The fingers appear to be mixed, but very well trimmed. There are a fair number of partially plated fingers and some nice memory fingers too. 

I'm basing my guess on three pound lot size also.

I would *not* recommend processing the fingers in the jug as is. The AP reaction foams up at first and could form an acid geyser if you are not careful. You'll also be eliminating your chances of agitating the fingers properly.

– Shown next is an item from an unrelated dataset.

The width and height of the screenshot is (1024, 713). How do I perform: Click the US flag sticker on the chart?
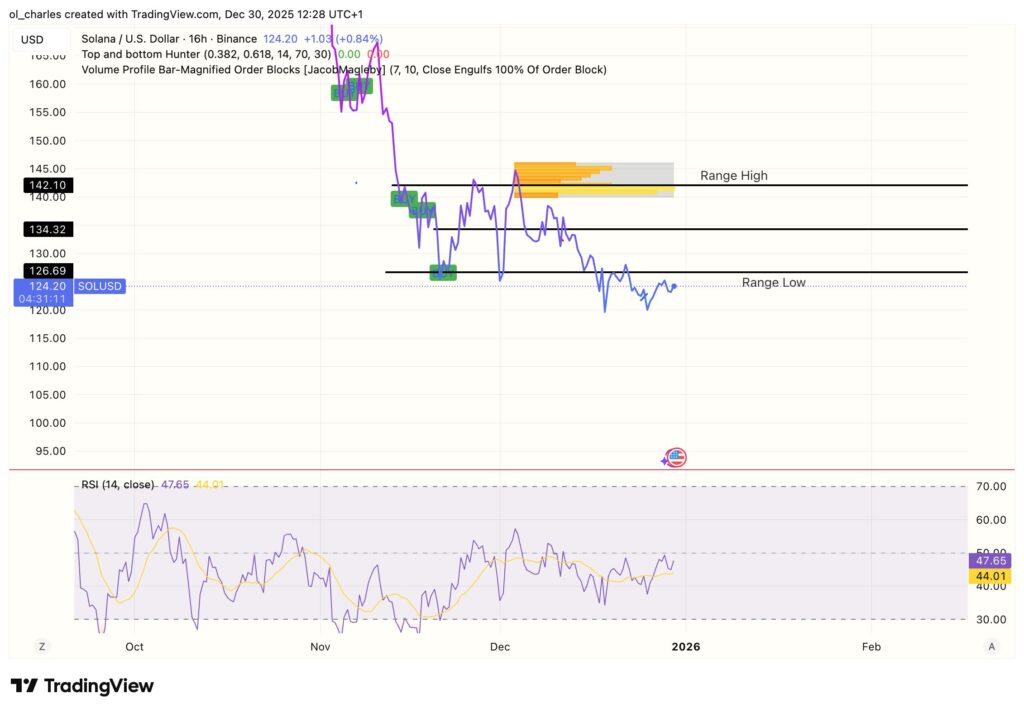pos(676,457)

You will be stuck with a mass of of foils intermixed with the partially stripped finger boards. 

Steve


----------



## -&gt;Mikey&lt;- (Jul 9, 2009)

6.2, good luck


----------



## glorycloud (Jul 9, 2009)

I'm gonna say 7 grams even. 8)


----------



## patnor1011 (Jul 10, 2009)

5-6g
but Ill be glad for you if there will be 50-60 grams out there.... :mrgreen:


----------



## goldsilverpro (Jul 10, 2009)

I agree with Steve. Processing in the jug is a bad idea. First off, put a face shield on and get a hammer.

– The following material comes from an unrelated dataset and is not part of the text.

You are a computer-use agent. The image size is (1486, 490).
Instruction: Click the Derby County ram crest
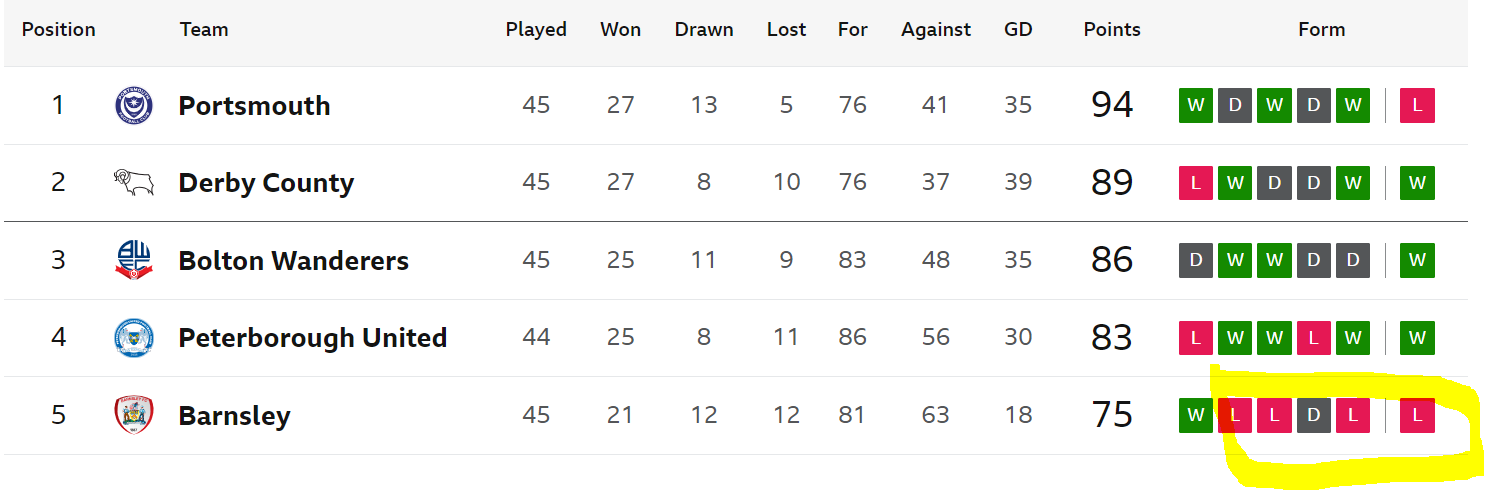click(x=134, y=183)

When you get around to it, let us know the initial weight of the fingers.


----------



## goldrush2009 (Jul 10, 2009)

Say about 5.7 grams


----------



## john witt (Jul 10, 2009)

would say around 5.4 grams


----------



## zauggart (Jul 11, 2009)

hi there
no problem i wont process them in the jug after considering it and hearing from people more knowledgeable than i . also i dont want to break my jug so im sure ill have fun getting them all out ! 
Ian


----------



## zauggart (Dec 17, 2009)

hi there !
well after it was all said and done i ended up with 9.37 grams . i really like the look of my button ,i dont have a pic yet but will have one eventually. My wifes rings look like gold but when you put this button next to em they look more white then anything and the button looks more like gold hee hee. (she doesn't like it when i point out my scrap looks more like gold than her rings) My big mouth got into trouble with her and now she wants a ring made out of my button (gawd) . Also thanks for the help from everybody on the forum 
including LS,NoXX,Harold and so on

thanks again Ian


----------



## Noxx (Dec 17, 2009)

> (she doesn't like it when i point out my scrap looks more like gold than her rings) My big mouth got into trouble with her and now she wants a ring made out of my button (gawd)



We told you !


----------



## butcher (Dec 17, 2009)

I am telling my wife I am saving it up to make weding rings for our 50th anniversary. that way way I can hang on to it a few more years.


----------



## Platdigger (Dec 17, 2009)

So then, wolftank was the closest at 10.1

congrats!

And congrats to you Ian on your button!


----------